Provided entries
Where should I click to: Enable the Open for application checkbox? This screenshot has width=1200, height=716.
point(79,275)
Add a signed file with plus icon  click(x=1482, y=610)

---

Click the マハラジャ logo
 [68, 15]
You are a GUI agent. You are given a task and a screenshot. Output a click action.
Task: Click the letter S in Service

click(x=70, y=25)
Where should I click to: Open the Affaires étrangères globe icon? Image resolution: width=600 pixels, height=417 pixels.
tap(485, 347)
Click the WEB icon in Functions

Task to carry out
Word for word, restate the lines of the data above that fall between the line holding "Where should I click to: Enable" and the line holding "Add a signed", inclusive, and no other lines.

Answer space
Where should I click to: Enable the Open for application checkbox? This screenshot has width=1200, height=716.
point(79,275)
Add a signed file with plus icon  click(x=1482, y=610)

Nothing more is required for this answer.